Cover: Was ich glaube
Piper Verlag, München 2009
ISBN 9783492053334
Gebunden, 320 Seiten, 18,95 EUR

Klappentext

Was glaubt Hans Küng ganz persönlich? Er gilt als universaler Denker unserer Zeit; seine Bücher sind in hohen Auflagen in vielen Sprachen über die Welt verbreitet. Doch dieses Buch ist anders, auch wenn es auf seinem gesamten Werk aufbaut. Es ist das persönliche Glaubensbekenntnis eines Mannes, der das theologische Denken weltweit stärker verändert hat als andere. Wenn man aber die ganze gelehrte Wissenschaft, die theologische Formelsprache, die kunstvollen Theoriegebäude wenn man das alles hinter sich lässt, was bleibt dann als Kern des Glaubens? Was brauche ich für mein Leben? Was ist mir unverzichtbar? Von "Lebensvertrauen" über "Lebensfreude", "Lebenssinn" und "Lebensleid" schreibt Hans Küng und schreibt so eine "summa" seines Glaubens - und Lebens.

Rezensionsnotiz zu Frankfurter Allgemeine Zeitung, 14.10.2009

Bloßstellung durch Paraphrase und Zitat: So könnte man das Prinzip dieser Rezension des jüngsten Werks von Hans Küng bezeichnen.
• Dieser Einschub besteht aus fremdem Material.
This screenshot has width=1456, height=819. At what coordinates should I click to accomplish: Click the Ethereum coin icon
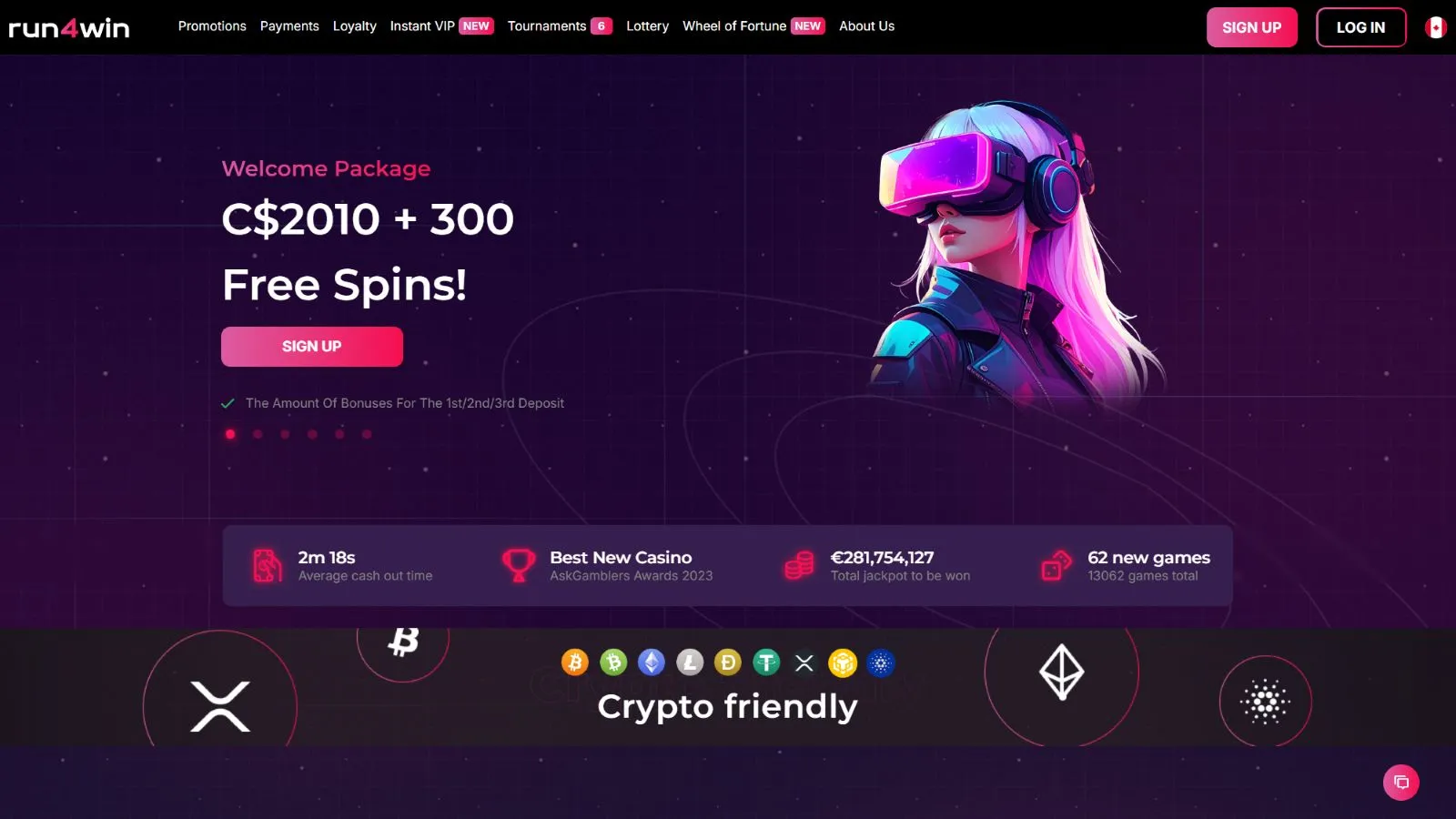(652, 662)
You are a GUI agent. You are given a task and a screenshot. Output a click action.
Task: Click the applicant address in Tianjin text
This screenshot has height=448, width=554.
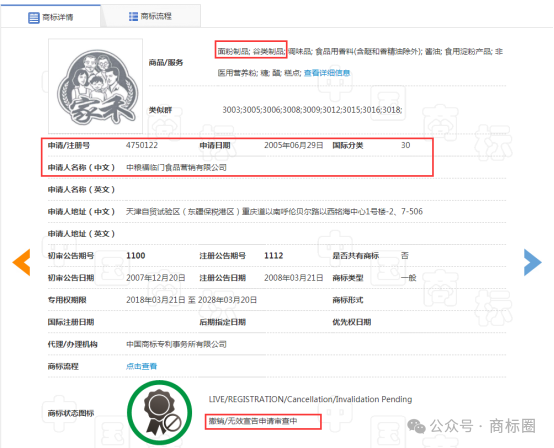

Man staunt, wie großzügig hier das Zitatrecht ausgelegt wird. Viel über das Buch erfährt man dabei vom Rezensenten Friedrich Wilhelm Graf nicht, nur so viel: dass es Küng um eine ganzheitliche Weltsicht geht, die mit vielen Bergsteiger-Metaphern erklärt wird. Die "Rezension" von Graf ist so boshaft, dass es wirklich ganz überflüssig war, am Ende noch einmal zu erklären, wie selbstbezogen und überheblich er Küngs Buch findet.
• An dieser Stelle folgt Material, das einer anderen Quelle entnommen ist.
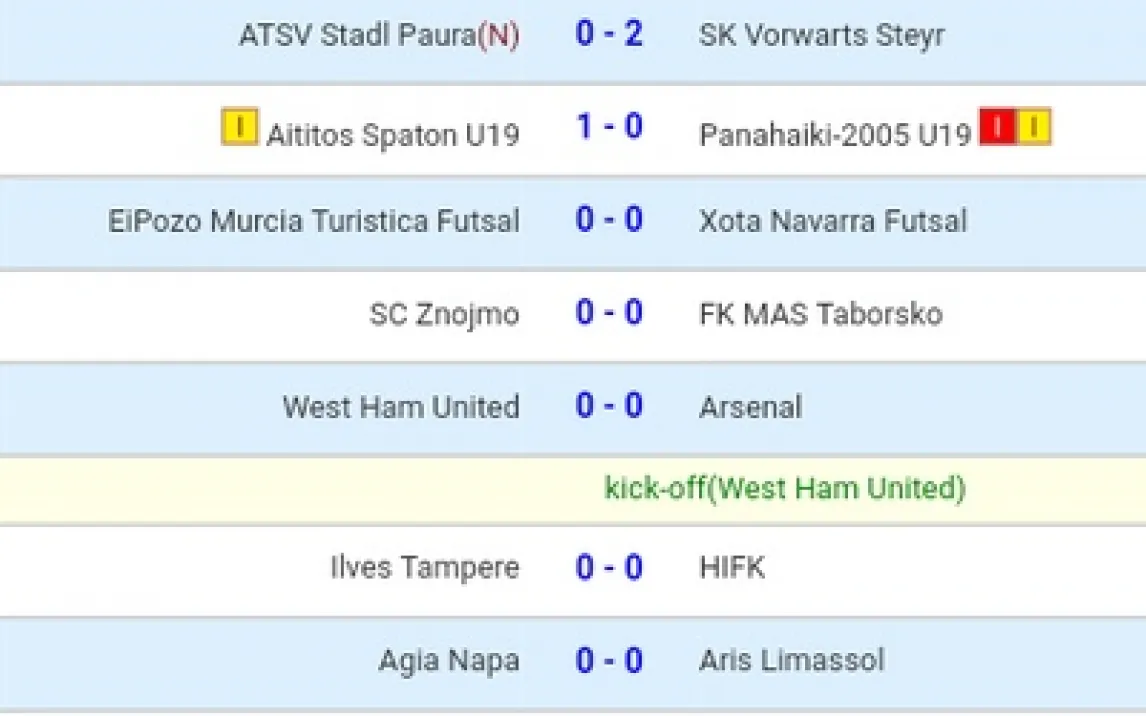Select Ilves Tampere team name
Viewport: 1146px width, 716px height.
[425, 568]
Rezensionsnotiz zu Neue Zürcher Zeitung, 12.10.2009

Wie ein neuer Sampler eines etwas müden Langzeitpopmusikers kommt Otto Kallscheuer vor, was Hans Küng da unter dem Titel "Was ich glaube" an Reden und Aufsätzen versammelt. Es geht wieder einmal um den "kleinsten gemeinsamen Nenner" aller möglichen Religionen, um "ein lebensbejahendes Ethos" und um Menschlichkeit. Evergreens, nichts Neues halt, konstatiert der Rezensent, während er lässig im Takt des Küng of Weltethos wippt. Aber für Kallscheuer klingt das alles eher nach Fahrstuhlgedudel als nach Rock 'n' Roll oder gar E-Musik. So bleibt ihm etwa der Begriff "Leben", der ein Leitmotiv von Küngs Schriften darstelle, allzu unbestimmt. "Wer sich von solch sanften Wortteppichen emporheben lässt, der wird auch Küngs nächste CD wieder einlegen", bilanziert Kallscheuer.